Since traces are allocated independently, this approach offers more flexibility than global allocators. Eisl et al. [2017] selected different allocation strategies which either yield good allocation quality or fast allocation time, based on the expected trace execution frequency. They evaluated different policies which reduced allocation time by up to 43% on average. However, this reduction comes at a peak performance penalty of about 11%.

In this work we leverage the flexibility of trace register allocation to reduce compilation latency without impacting peak performance. To do so, we use multiple threads to allocate traces concurrently. We built a prototype based on the idea and were able to reduce the register allocation latency by 28%. In summary, we contribute the following:

• A trace dependency model for minimizing synchronization effort and avoiding a negative performance impact due to parallelization.
• An analysis of the parallelization potential in trace register allocation.
• A proof-of-concept implementation of a parallel trace register allocator.
• An empirical evaluation of our prototype using the DaCapo [Blackburn et al., 2006] and Scala-DaCapo [Sewe et al., 2011] benchmarks.

In the remainder of the paper we will recap the trace register allocation approach, describe how we can allocate registers concurrently with minimal synchronization effort, show that there is potential...
for parallelization and present preliminary results of our implementation prototyped in GraalVM, a production quality Java virtual machine developed by Oracle.¹

2 BACKGROUND ON TRACE REGISTER ALLOCATION

Our idea extends previous work on trace register allocation by Eisl et al. [2016, 2017]. In this section we review trace register allocation before we propose our extensions in Section 3.

--------------------

Tasks and exercises:
**1)** Return the part of the trace register allocation passage starting with "In this work" and going on through "trace register allocator.", word for word.
**2)** Translate this sentence from the trace register allocation passage into Spanish: "To do so, we use multiple threads to allocate traces concurrently."

Provided data:
--------------------

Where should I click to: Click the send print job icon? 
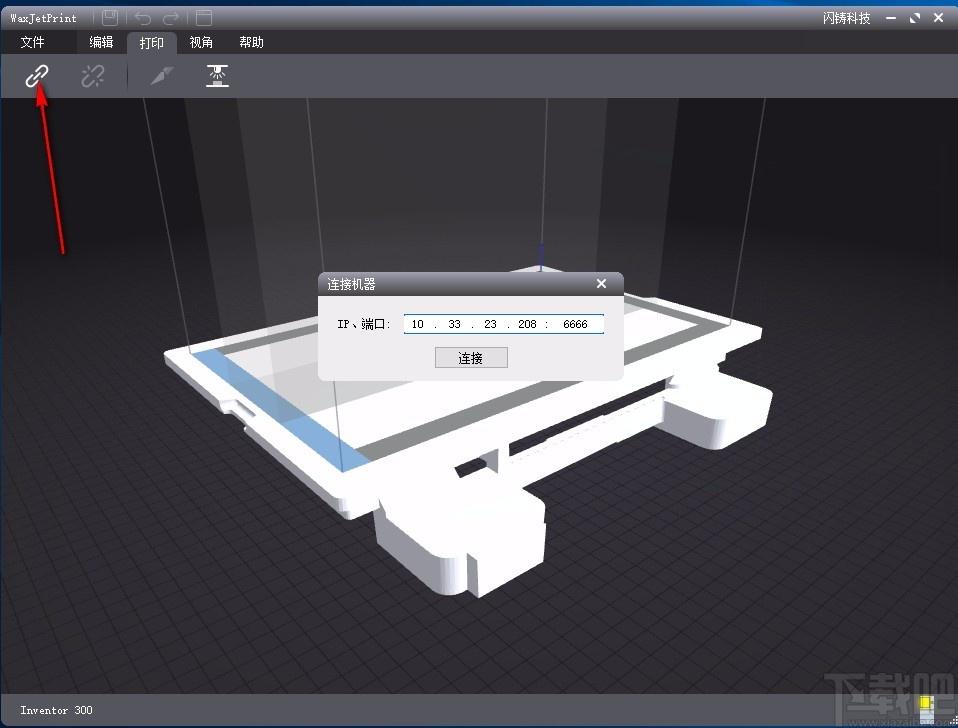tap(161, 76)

--------------------

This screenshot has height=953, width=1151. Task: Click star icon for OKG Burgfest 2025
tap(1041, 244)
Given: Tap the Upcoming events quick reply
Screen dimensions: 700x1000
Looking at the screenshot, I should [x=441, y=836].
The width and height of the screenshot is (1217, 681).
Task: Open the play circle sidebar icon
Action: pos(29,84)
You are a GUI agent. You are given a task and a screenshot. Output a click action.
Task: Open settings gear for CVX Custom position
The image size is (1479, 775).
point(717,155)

--------------------

The replies:
**1)**
In this work we leverage the flexibility of trace register allocation to reduce compilation latency without impacting peak performance. To do so, we use multiple threads to allocate traces concurrently. We built a prototype based on the idea and were able to reduce the register allocation latency by 28%. In summary, we contribute the following:

• A trace dependency model for minimizing synchronization effort and avoiding a negative performance impact due to parallelization.
• An analysis of the parallelization potential in trace register allocation.
• A proof-of-concept implementation of a parallel trace register allocator.

**2)** Para ello, utilizamos múltiples hilos para asignar trazas de forma concurrente.